January 19th, 2009
It seems now, more than ever, individuals and businesses are turning to the web in hopes of generating new business. While many tools have made basic website creation a breeze, the larger question remains; how do I drive traffic to my website? Whether you are looking to begin optimizing your website for search engines or begin running pay per click campaigns, you must find out which keywords you want to target. One resource that I have found to be extremely valuable is the Google AdWords Keyword Tool. This tool is great for conducting general keyword research and can also be used in conjunction with your Google AdWords account when running PPC campaigns. As with many free tools, there are pros as well as cons.
It is free
Easy to Use
Shows a variety of different information (ad position, average CPC, advertiser competition, search volume for the previous month, average search volume over 12 months, search volume trends over 12 months, and finally the month with the highest search volume)
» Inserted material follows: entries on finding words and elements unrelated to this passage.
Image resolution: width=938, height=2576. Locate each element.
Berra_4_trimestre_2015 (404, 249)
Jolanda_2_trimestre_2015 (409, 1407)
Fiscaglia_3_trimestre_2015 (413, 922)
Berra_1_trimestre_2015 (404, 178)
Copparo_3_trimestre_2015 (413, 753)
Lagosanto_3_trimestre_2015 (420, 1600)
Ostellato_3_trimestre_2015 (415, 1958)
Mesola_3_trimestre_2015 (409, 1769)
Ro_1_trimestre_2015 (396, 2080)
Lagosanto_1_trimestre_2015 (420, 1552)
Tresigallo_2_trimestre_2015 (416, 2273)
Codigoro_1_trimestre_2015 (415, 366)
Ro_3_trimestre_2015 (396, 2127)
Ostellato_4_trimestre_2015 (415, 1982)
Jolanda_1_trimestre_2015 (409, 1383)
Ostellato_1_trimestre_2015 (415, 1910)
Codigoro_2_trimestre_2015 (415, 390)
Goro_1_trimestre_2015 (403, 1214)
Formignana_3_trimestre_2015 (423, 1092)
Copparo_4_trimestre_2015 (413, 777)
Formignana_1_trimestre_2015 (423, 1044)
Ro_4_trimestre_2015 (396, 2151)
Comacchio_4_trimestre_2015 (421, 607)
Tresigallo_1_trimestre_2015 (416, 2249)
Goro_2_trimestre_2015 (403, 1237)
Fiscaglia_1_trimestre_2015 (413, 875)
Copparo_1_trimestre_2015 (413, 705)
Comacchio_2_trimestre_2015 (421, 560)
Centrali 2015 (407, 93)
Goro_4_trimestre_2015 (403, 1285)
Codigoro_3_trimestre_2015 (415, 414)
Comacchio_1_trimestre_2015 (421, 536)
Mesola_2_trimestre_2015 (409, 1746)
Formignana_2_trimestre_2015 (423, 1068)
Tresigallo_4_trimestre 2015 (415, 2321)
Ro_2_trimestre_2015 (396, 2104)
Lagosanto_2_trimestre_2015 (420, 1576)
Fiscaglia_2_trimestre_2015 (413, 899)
Displays related keywords as well as additional keywords to consider
You can tie in the keyword tool with your Google AdWords account to assist with PPC campaigns
Allows the user to export their keyword list
Displays different search volumes when stop words are used. For example, ‘hotel San Diego’ shows a significant difference in search volume when compared to ‘hotel in San Diego.’ Google is believed to ignore stop words, but the extent to which they are ignored is somewhat unknown. This high level of information can be extremely useful for marketers when conducting keyword research.
Only Google data is taken into account. Data for other popular search engines including Yahoo and MSN may be quite different from that displayed by Google AdWords Keyword Tool.
Search volume numbers are only estimates and not precise numbers. You will notice many larger search volume numbers are simply rounded while smaller numbers will be “exact.” If Google can report that ‘airport hotel in San Diego’ gets specifically 73 searches per month on average, then why is ‘hotel in San Diego’ simply rounded to 40,500. It is hard to say how accurate these numbers actually are.
Google’s keyword tool allows the user to enter a specific web address in which case keywords will be pulled directly from the site entered. This can be a great way to get keyword ideas from your own content if you are initially unsure what you want to target. Another valuable use for this tool is to use it to analyze your competition and find out what keywords they are targeting.
The ability to view the search volume trends over the previous 12 months is an extremely valuable option that some people might not be taking advantage of. Many keywords will have different search volumes throughout the year. When conducting keyword research for PPC campaigns, it is especially important to take this into consideration. It may be beneficial to target slightly different keywords during different months or seasons throughout the year.
Google AdWords Keyword Tool is a highly useful and free resource that simply shouldn’t be ignored when conducting keyword research. I consider it to be one of the most valuable free tools currently available. With that said, it is important to use a variety of different tools when conducting keyword research. There are additional resources listed in this article about keyword research tools. You should not just rely on one source of information to decide on the most beneficial keywords for your specific site or campaign. It is important to remember that while Google is the dominating search engine, many people do use Yahoo, MSN, Ask, and other search engines. Be sure to compile data from multiple sources as well as multiple search engines in order to develop the best possible list of high value keywords.
• 9 years ago
I often search and there are 1000's of results displayed in the Approx Avg Search Volume column yet the data from the previous month is "Insufficient Data". This does not make logical senses to me as how can there be no search volume (Insufficient data) during previous months if there are 1000's on an average month. Do you know why.
• 9 years ago
Yes, I notice this quite a bit as well. I honestly cannot find a reasonable answer to this question. I notice that it usually happens to keywords with monthly search volumes of a few thousand or less, but cannot pinpoint anything else that seems to trigger the 'Insufficient Data' result. It happens even more frequently when you get into search volumes lower than about 200. With search volumes this low, it is hard to say how accurate any of this data really is.
On a similar note, I tend not to use the "Approx Search Volume" for the previous month statistic. Instead of going by the search volume for the previous month, I use the “Average Search Volume” number in addition to the "Search Volume Trends" graph, which is an optional column to display. This is a small bar graph (shown below) that will give you a general idea of the monthly trends for this keyword. You can see which months are stronger than others as well as any recent drops in search volume.
• 9 years ago
Something people need to be weary of. The search results shown in the Google AdWords Keyword tool are not accurate. I have been told by the "Googlers" at AdWords support that these numbers are relative to only the number of people that have clicked on AdWords ads, not organic search results.
• 9 years ago
From what I have been told from the powers that be at Google, the results you are talking about are only the clicks on adwords ads. I could be wrong but I think this explains the issues others are talking about.